Use Yoga to Reduce Stress and Fatigue


Do you feel older? When you look in the mirror are there bags under your eyes and your face just appears to be aging while you look at it? Big changes in your appearance are usually related to stress.

Stress causes you to lose sleep, actually does damage to your DNA and causes wrinkles.

Yoga is one of the best stress reducers you can easily add to your daily routine.

Studies show that women who participate in simple yoga routines on a daily basis benefit from by reducing the conditions accelerating the aging process going on in the body.

Other benefits of yoga are better flexibility, improved balance, a reduction in back pain and better movement throughout the muscle groups.

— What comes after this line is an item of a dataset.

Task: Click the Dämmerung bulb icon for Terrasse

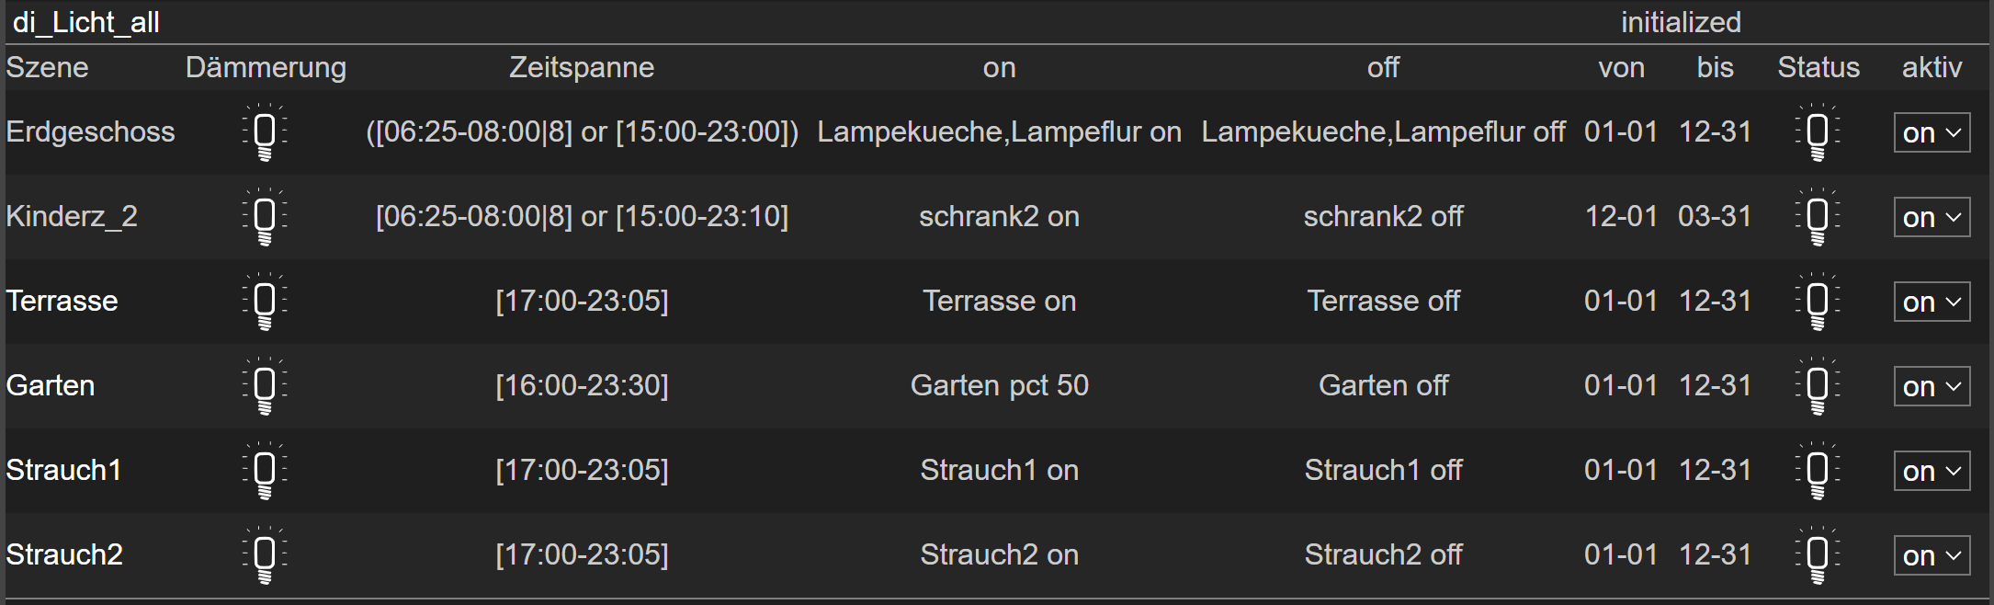Action: (265, 302)
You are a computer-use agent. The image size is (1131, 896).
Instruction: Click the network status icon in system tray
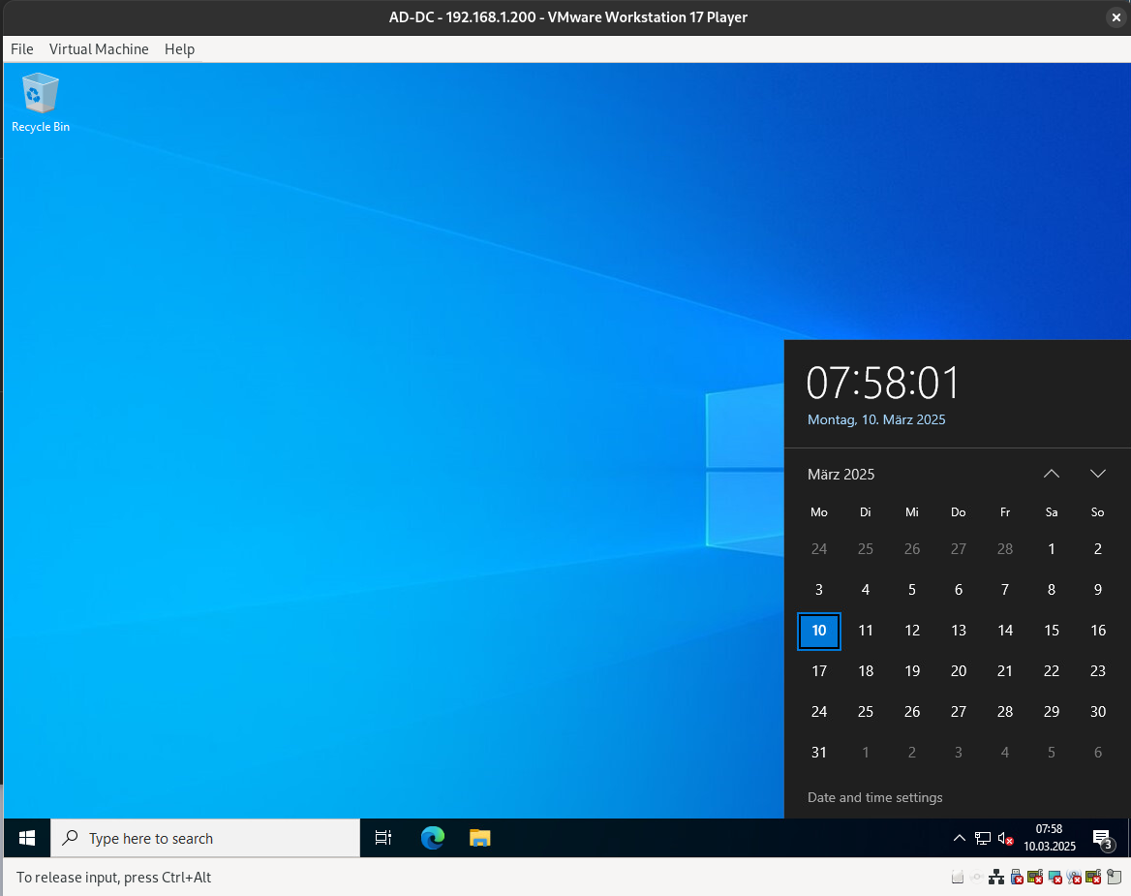[983, 839]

Now you may have visions of wrapping your leg around the back of your neck or having to perform some incredible pretzel movement in order practice yoga.

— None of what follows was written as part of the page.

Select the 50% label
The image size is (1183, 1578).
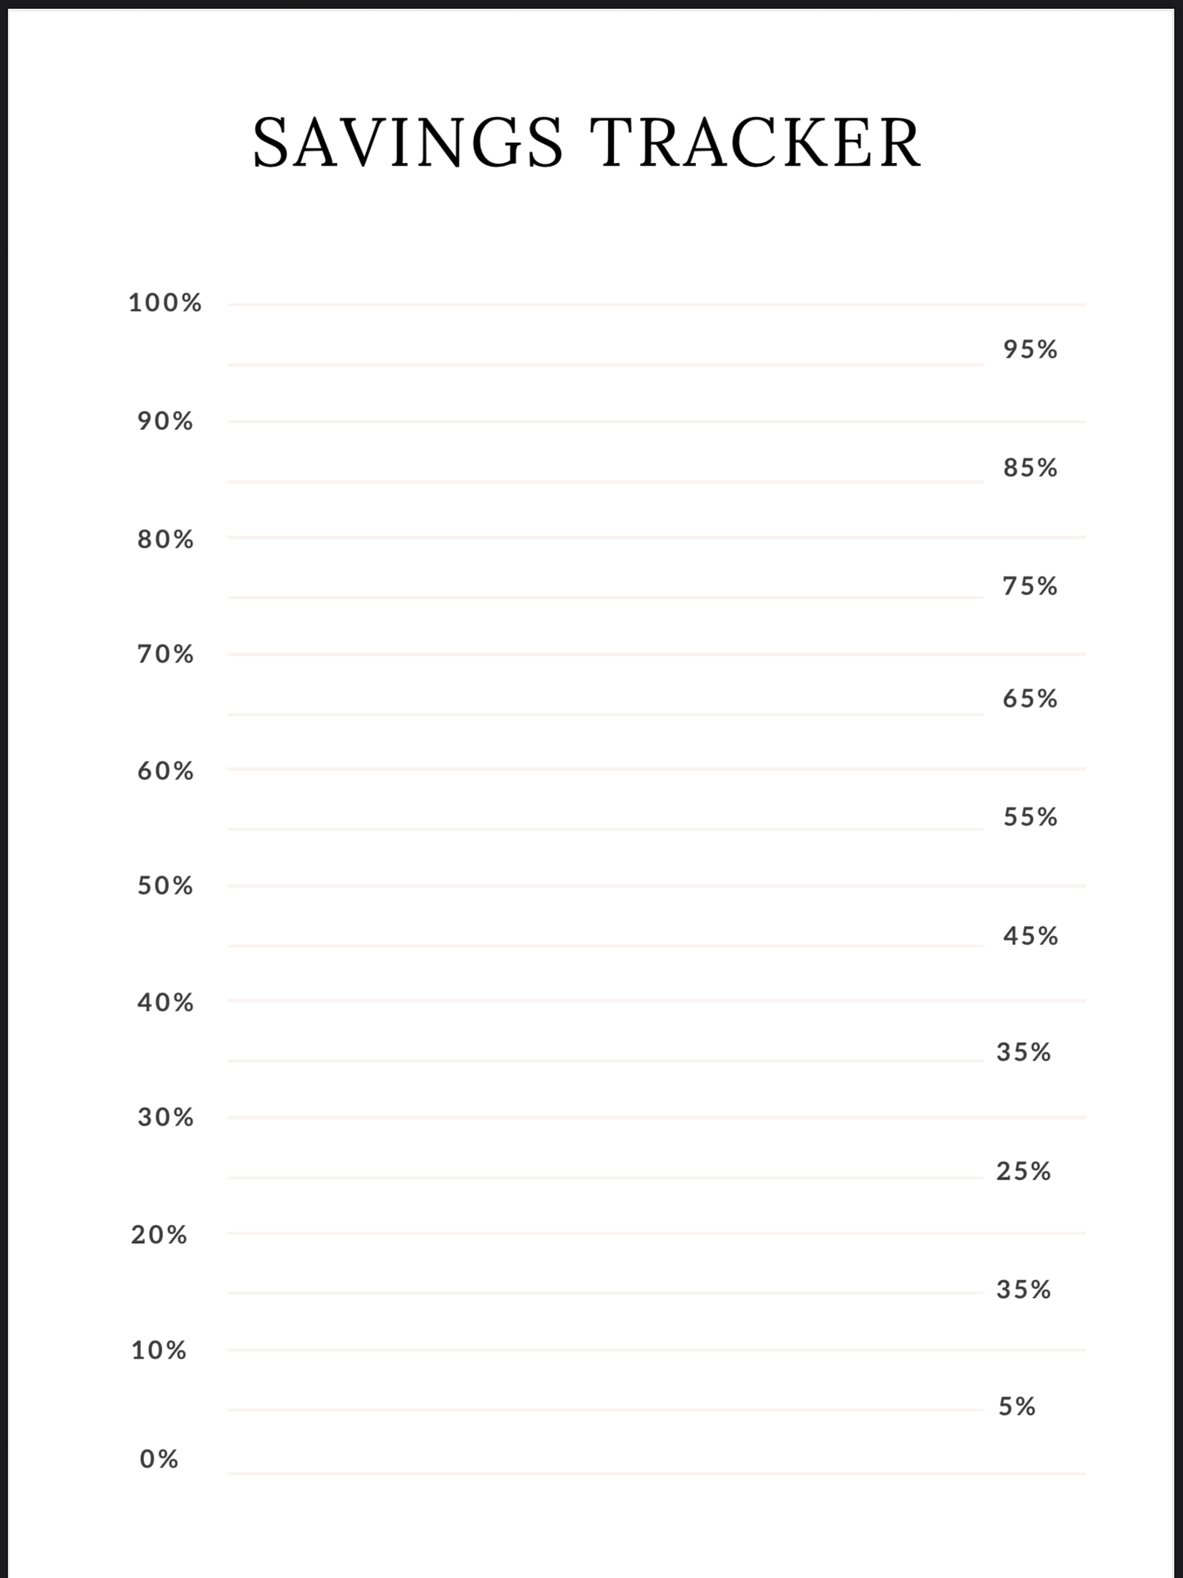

In fact, the positions described in this article are extremely easy to execute yet they do wonders to reduce stress and improve flexibility.

In fact, you won't even break a sweat.

There are three simple positions that you can do in 10 minutes that will rejuvenate your energy levels and reduce stress. They are:

Sitting Pose
Child's Pose
Supported Bridge Pose

Sitting Pose

Sometimes this is referred to as Bound Angle pose.

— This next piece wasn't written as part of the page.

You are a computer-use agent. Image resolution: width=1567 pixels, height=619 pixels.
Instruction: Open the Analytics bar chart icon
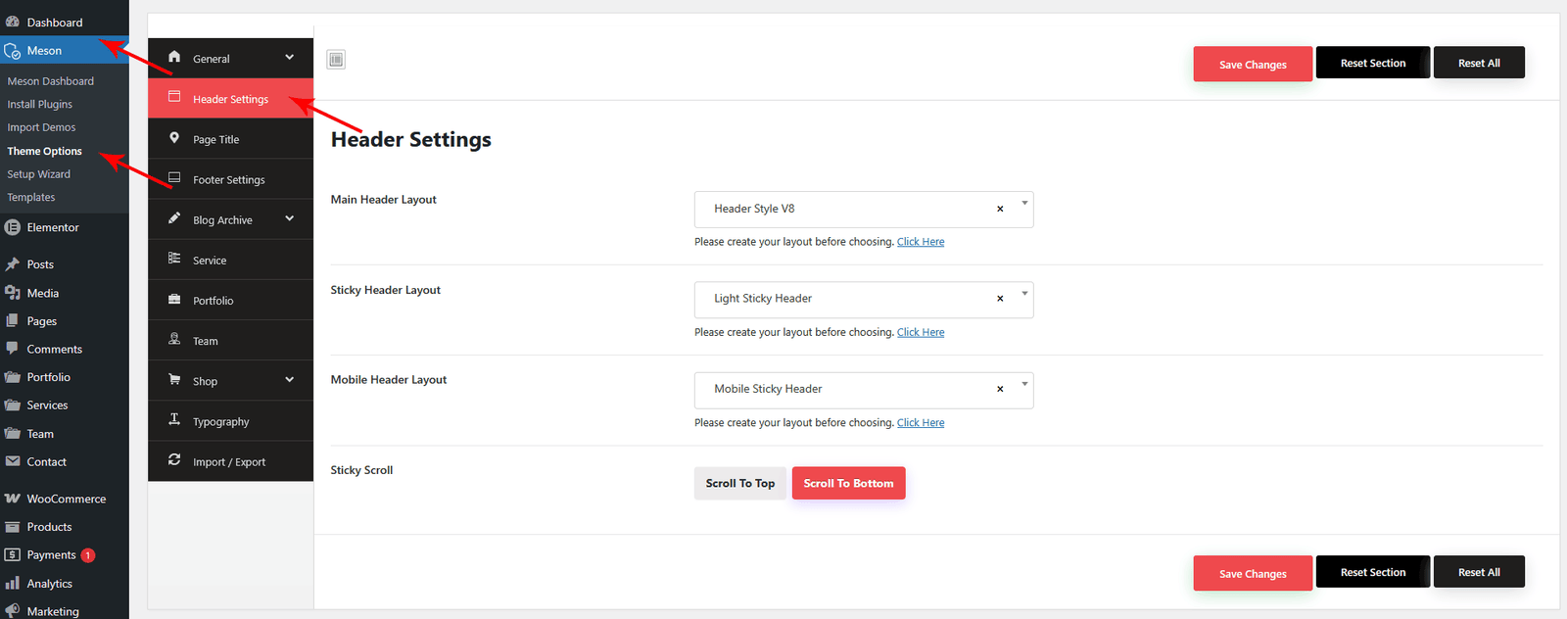[x=13, y=584]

When you perform Sitting Pose your inner thighs and groin muscles are gently stretched.

This position helps to relax and promotes meditation.

It helps reduce fatigue and the symptoms of menopause.

Use a firm pillow or thickly folded blanket to sit on.

This helps get your hips is a position that is more comfortable than sitting directly on the floor.

Place the pillow or blanket on the floor and sit on it.

Sit tall, your back straight, bend your knees and gently pull in your heels as close to your pelvis as you can.

This is similar to sitting "Indian syle" without crossing your legs. T

he soles of your feet are touching each other.

Grasp your big toe on each foot with the first and second fingers and thumb of each hand.

Hold this position for 3 minutes. Sit tall.

Close your eyes, let your face muscles relax, and focus on your breathing.

Child's Pose

This yoga position stretches hips, thighs and back muscles. Start this position by kneeling.

Sit back on your heels and spread your knees apart to about hip-width.

Bend forward with your arms stretched out and lower your upper body from the waist to your forehead toward the floor.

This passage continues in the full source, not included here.